Du grand Carrefour de banlieue au Picard de centre-ville en passant par l'Intermarché de zone périurbaine, le label MSC tamponne de nombreuses boîtes de thon, poissons panés ou surimi.
Mais ce label "Marine Stewardship Council", avec son poisson bleu et blanc en logo et son inscription "Pêche durable", ne garantit pas l'exclusion de plusieurs pratiques considérées comme néfastes pour la biodiversité marine.
- MSC, omniprésent
Né en 1997 d’une initiative de l’ONG WWF et du groupe Unilever, le label MSC est de loin le plus répandu, avec quelque 2.300 références labellisées en France.

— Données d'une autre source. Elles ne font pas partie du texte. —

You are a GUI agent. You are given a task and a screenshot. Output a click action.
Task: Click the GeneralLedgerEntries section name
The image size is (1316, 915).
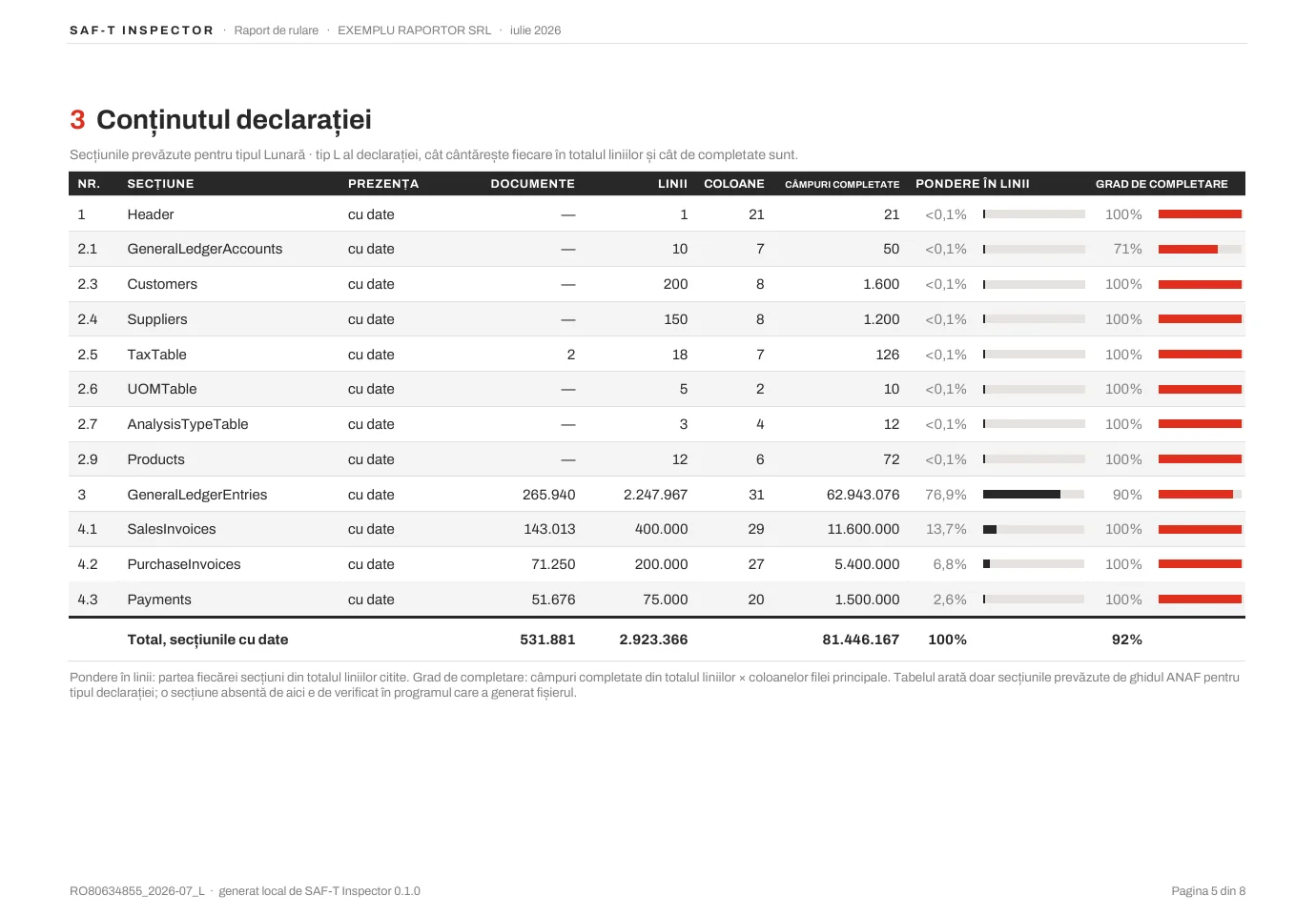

Sur son site internet, ce label assure garantir "une gestion efficace des pêcheries", un "impact environnemental minimisé" et des pêches effectuées dans "des stocks de poisson durables".
Pour cela, le label a édicté plusieurs dizaines de critères "scientifiques". Par exemple, concernant l'état du stock de poissons sur le lieu de pêche, il doit être au moins "fortement probable" que ce dernier soit au-dessus du seuil de renouvellement. De même, la pêcherie labellisée "ne doit pas cibler" les oiseaux, amphibiens, reptiles ou encore mammifères.
Mais le MSC est critiqué.
L’ONG de défense des océans Bloom estimait par exemple en 2023 que "83% des volumes certifiés par le MSC proviennent de pêcheries destructrices".
Ses détracteurs décrivent le label comme permissif. Bloom pointe l’utilisation de chalutage en eau profonde, de "dragage hydraulique" ou de dispositifs de "concentration de poissons" (DCP), parmi les pêches certifiées par le label.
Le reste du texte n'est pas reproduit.